Run the normal development checks with:

```sh
swift build --build-tests
swift test --parallel
```

The Makefile also provides a release build target and a standard test target:

```sh
make build # swift build -c release
make test # swift test
```

## Run and install

Run the executable directly from source with:

```sh
make run
```

`swift run` doesn't create an app bundle, so launch-at-login controls are only available in an installed build.

After any code change that affects the app, install and relaunch it:

```sh
make install
open ~/Applications/CodexBar.app
```

`make install` builds the release executable, creates `dist/CodexBar.app`, signs it with an available Apple Development identity or ad-hoc identity, stops the running installed copy, and copies the new bundle to `~/Applications`.

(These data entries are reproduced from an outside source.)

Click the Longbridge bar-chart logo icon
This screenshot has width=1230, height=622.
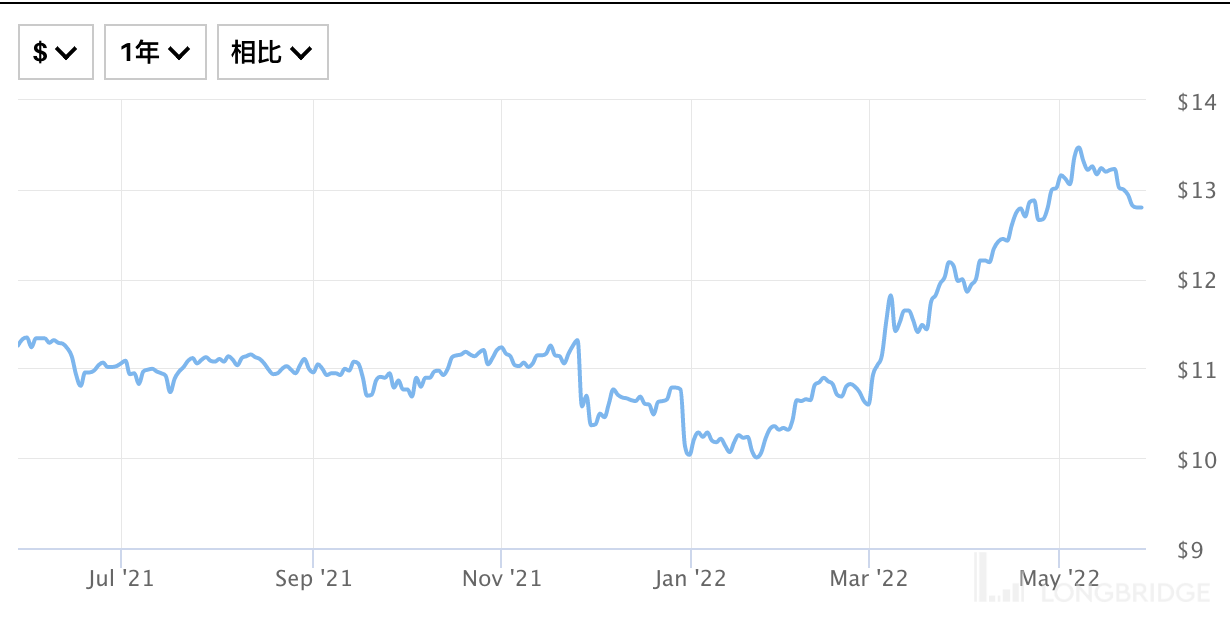998,580
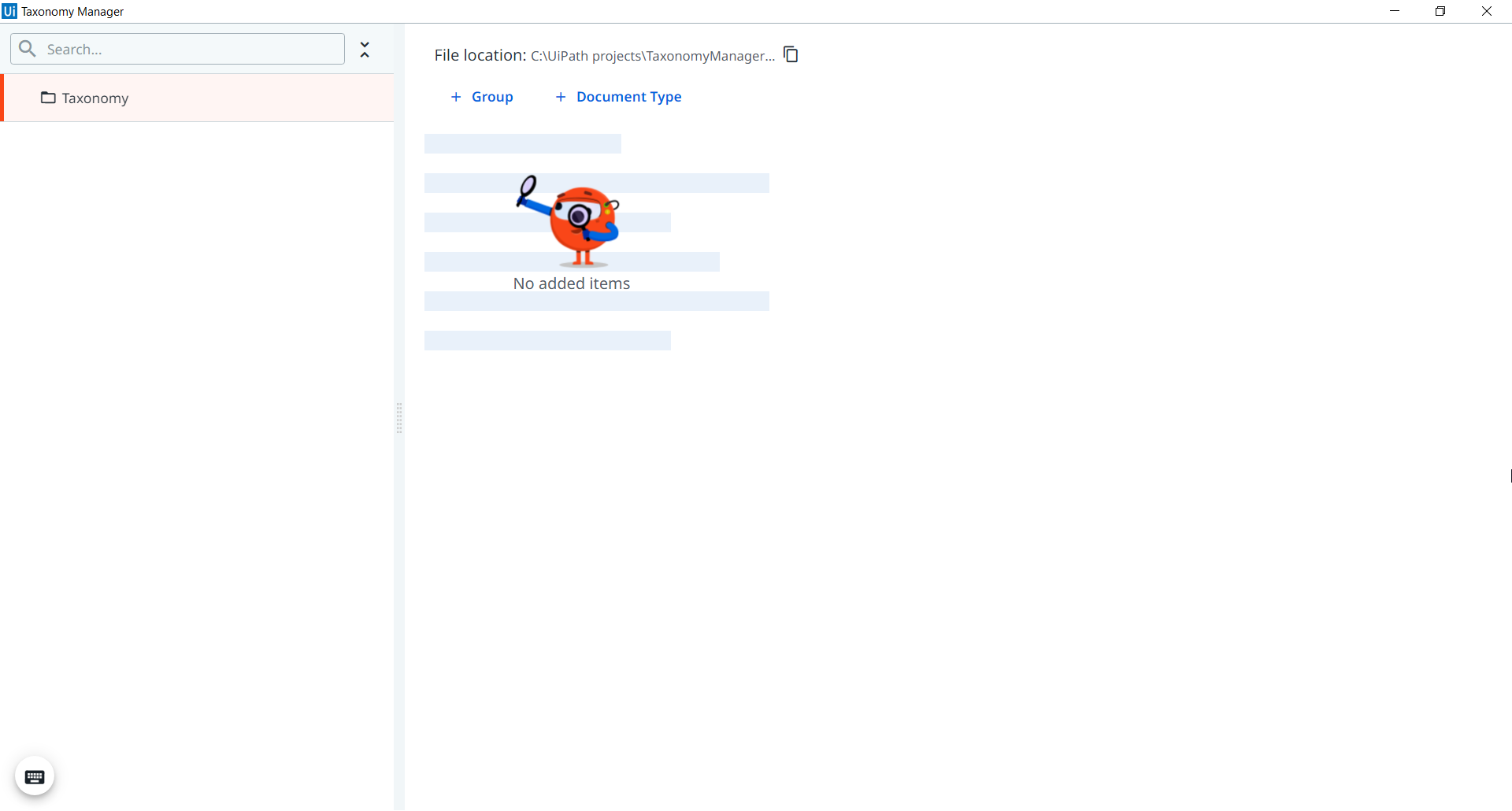Add a new Document Type
Image resolution: width=1512 pixels, height=811 pixels.
click(628, 97)
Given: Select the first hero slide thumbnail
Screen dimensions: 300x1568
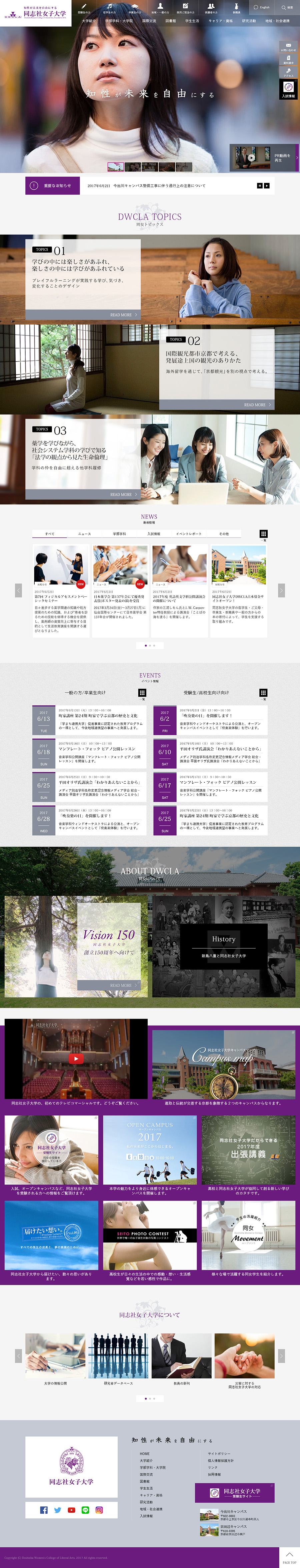Looking at the screenshot, I should point(116,167).
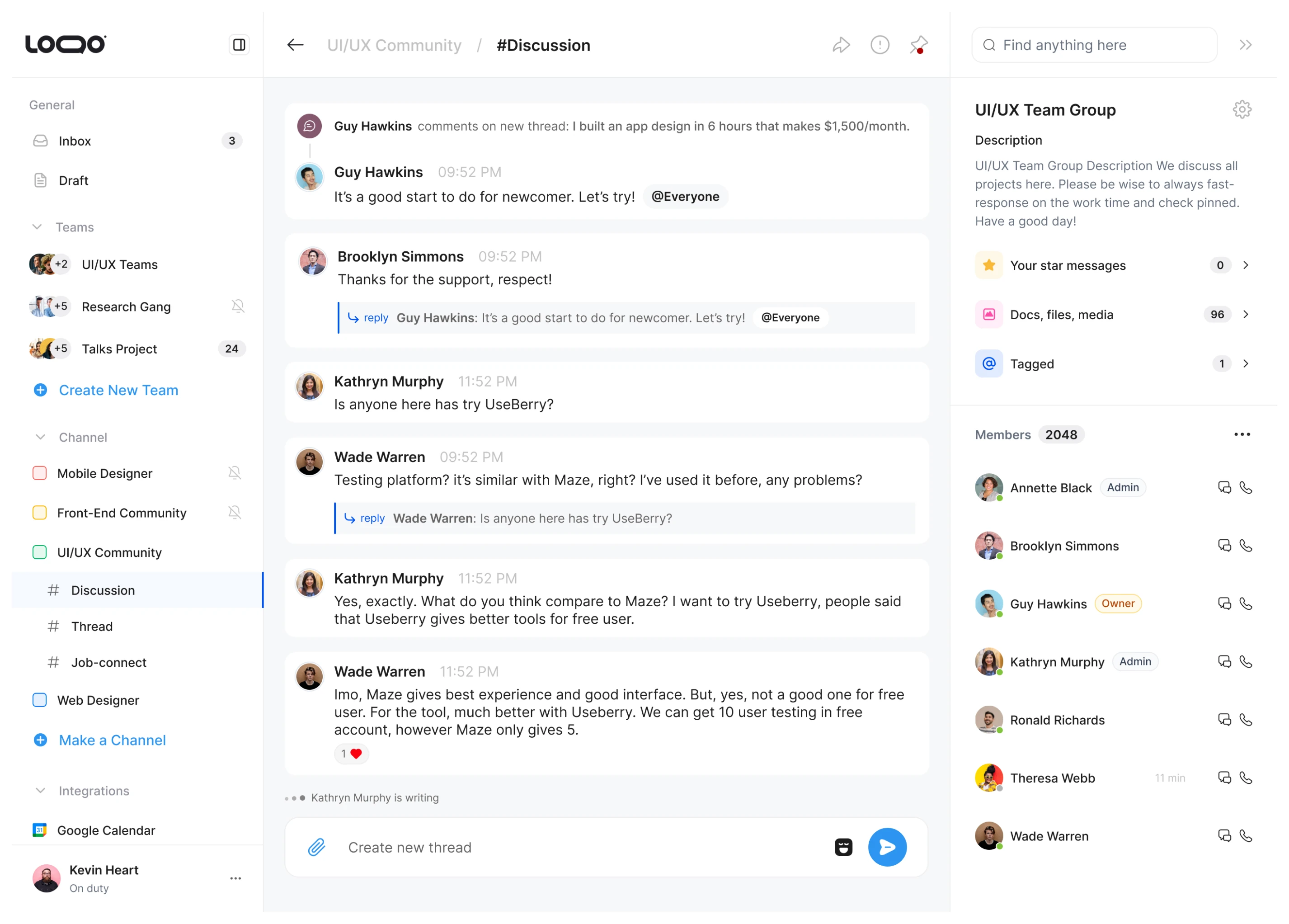Click the pin icon in chat header
Screen dimensions: 1289x924
[x=918, y=45]
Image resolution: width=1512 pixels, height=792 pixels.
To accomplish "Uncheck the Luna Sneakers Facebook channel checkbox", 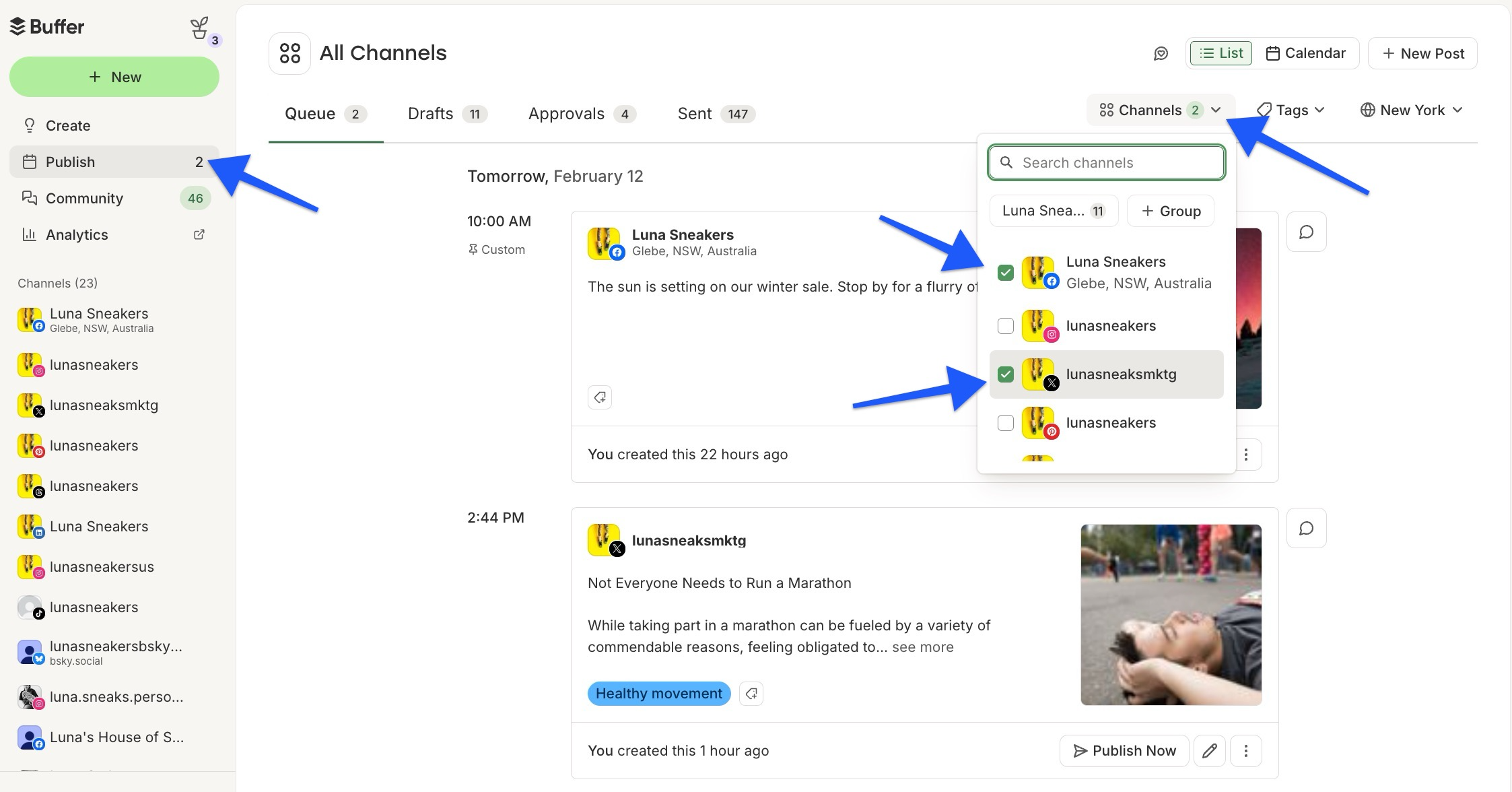I will click(1005, 273).
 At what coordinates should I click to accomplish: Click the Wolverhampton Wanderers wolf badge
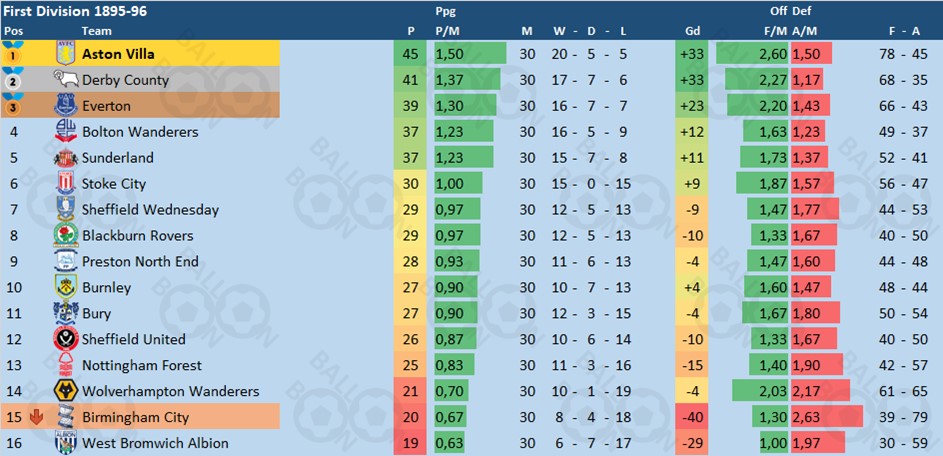point(66,392)
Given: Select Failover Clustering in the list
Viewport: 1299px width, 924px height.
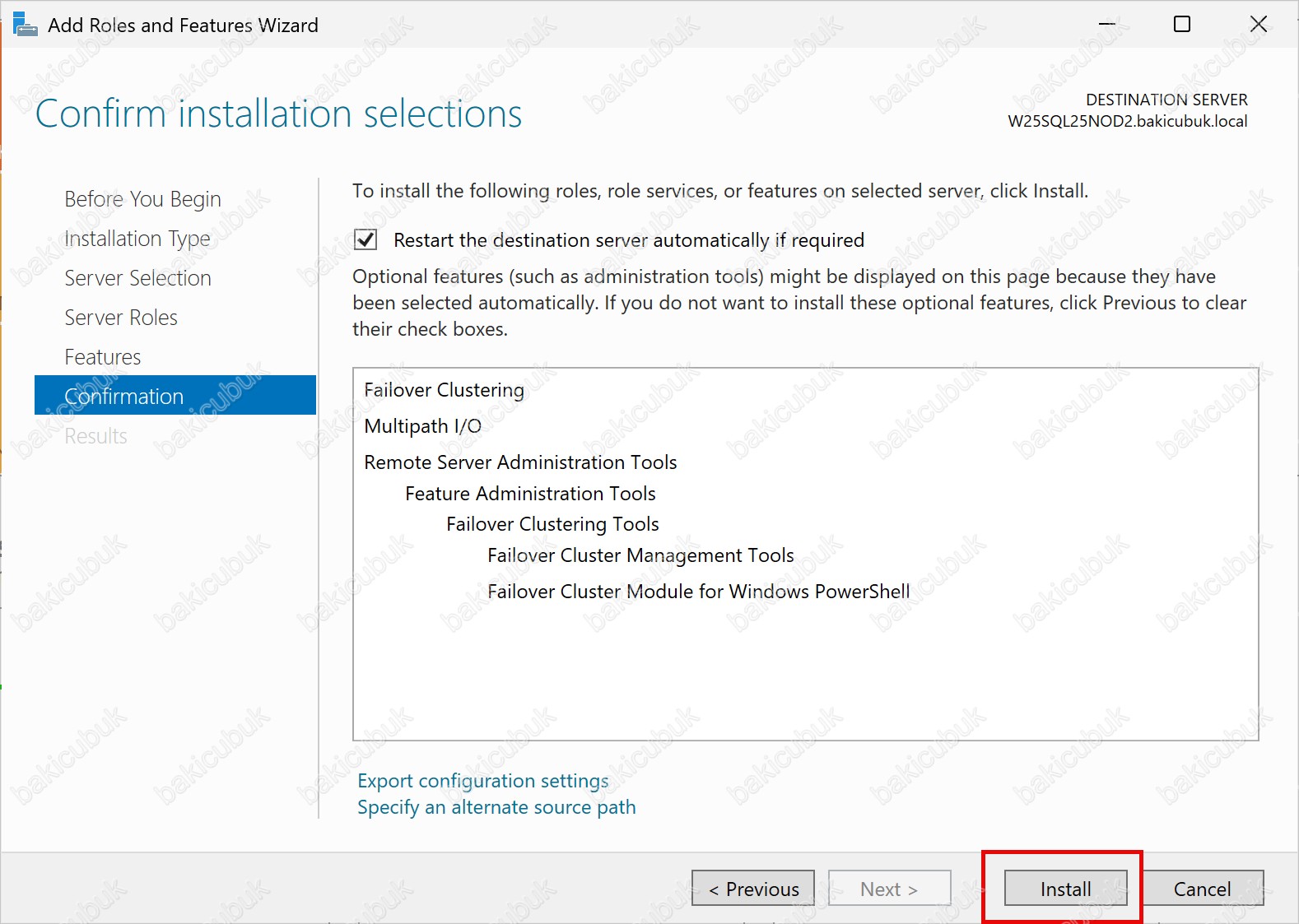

To create the signed bundle without installing it:

```sh
make bundle
```

You can override the bundle metadata and signing options when packaging:

```sh
make bundle VERSION=0.3 BUILD=42 CODESIGN_IDENTITY="Developer ID Application: YOUR_NAME (TEAM_ID)" CODESIGN_OPTS="--options runtime --timestamp"
```

## Project structure

- `Sources/CodexBarCore` contains the testable protocol models, usage mapping, formatting, severity thresholds, celebration detection, and snapshot stabilization.
- `Sources/CodexBar` contains the app-server client, settings, menu-bar UI, reactions, launch-at-login support, and icon rendering.
- `Tests/CodexBarCoreTests` covers the core behavior.
- `Packaging/Info.plist` and `Makefile` build the distributable app bundle.
- `.github/workflows/build.yml` runs CI and publishes releases.

## Release process

Releases use `vX.Y` tags. Publishing a GitHub release triggers the release job, which:

1. Builds and tests all targets.
2. Imports the Developer ID certificate into a temporary keychain.
3. Builds and signs `CodexBar.app` with the hardened runtime and timestamping.
4. Verifies the signature, submits the app for notarization, and staples the ticket.
5. Creates and uploads `CodexBar-X.Y.dmg`.
6. Updates `gordonbeeming/homebrew-tap` with the matching version and SHA-256 checksum.
7. Signs the Homebrew cask commit before pushing it through the repository-specific deploy key.

The `prod` GitHub environment provides these secrets:

- `DEVELOPER_ID_CERTIFICATE`
- `DEVELOPER_ID_PASSWORD`
- `APPLE_ID`
- `APPLE_TEAM_ID`
- `APPLE_APP_PASSWORD`
- `HOMEBREW_TAP_DEPLOY_KEY`
- `COMMIT_SIGNING_KEY`

The certificate secret contains the base64-encoded `.p12`. `COMMIT_SIGNING_KEY` must contain an OpenSSH-formatted private key because Git's SSH signing helper doesn't accept the PKCS#8 export produced by some password managers.